Mandelson described Streeting’s intervention as “pathetic” and added: “I think Wes is experiencing an early midlife crisis.”
In a statement to the Guardian, Streeting said he was “horrified by the war in Gaza”. He added: “In government, I did everything I could behind the scenes to ensure that the government could act with the moral urgency that the conflict demands. This included sharing the eyewitness testimony of doctors on the ground in Gaza, whose accounts needed to be heard at the highest levels of government to ensure that what was happening in Gaza was not a war without witnesses.
“I was by no means the only cabinet minister pushing for action, but we often felt like we were hitting a brick wall. Our concerns and objectives were dismissed.
“I have always supported Israel’s right to defend itself and the Palestinians’ right to their own state. I have met survivors of 7 October and was the first shadow cabinet minister to visit Israel. I visited the West Bank a decade ago, when I was a backbencher I called for sanctions on Israeli settlements – this was not an emotional or one-sided response, this is what I and other ministers believe.
“I was proud to be part of the government that finally recognized Palestinian statehood, but it took us a very long time to get there.”
Streeting’s 22-page dossier, shown to fellow ministers by the Guardian, included numerous graphic images of children, including babies with severe malnutrition and severed limbs.
In the report, one doctor described operating on a dozen children a day, many of whom were screaming in pain because no analgesics were available.

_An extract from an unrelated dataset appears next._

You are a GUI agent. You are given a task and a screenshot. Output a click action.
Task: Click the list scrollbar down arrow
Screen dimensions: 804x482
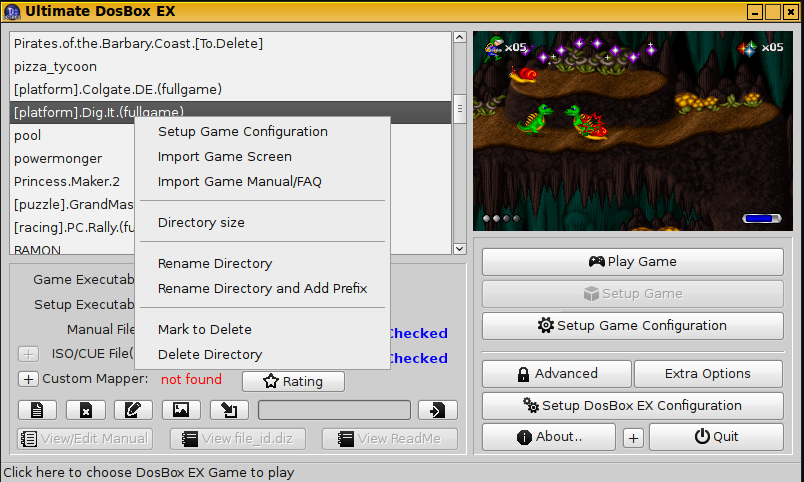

They said half of the dead were children, and all said they had never seen such widespread trauma inflicted on young children in their years of working in war zones.
In other messages between Mandelson and McFadden, Mandelson described Keir Starmer’s Downing Street as “troubled and lacking”, and on another occasion said the Prime Minister “lacks courage just like the entire Cabinet”.
In a message to Mandelson, McFadden told Labor MPs about his then-role in the Cabinet Office: “The thing I have in every meeting is: ‘What can we tax to benefit others?’ They are asking the wrong questions.”
Speaking to the media on Tuesday morning, Cabinet Office minister Nick Thomas-Symonds said the messages were “embarrassing” but were in the public domain due to the government’s commitment to follow the polite address motion passed by MPs in February to release all relevant information about Mandelson’s appointment.
He told BBC Radio 4’s Today programme, referring to former Health Secretary Alan Milburn’s report on tackling youth unemployment: “(McFadden’s) approach is not always about emphasizing the profit side, but giving people opportunities, and that’s what you’ve seen over the last week.”
Asked about the culture of demanding more spending on benefits in the parliamentary party, Thomas-Symonds said, “That’s not my experience, obviously Pat is talking about the meetings he’s been in. That’s not my experience.”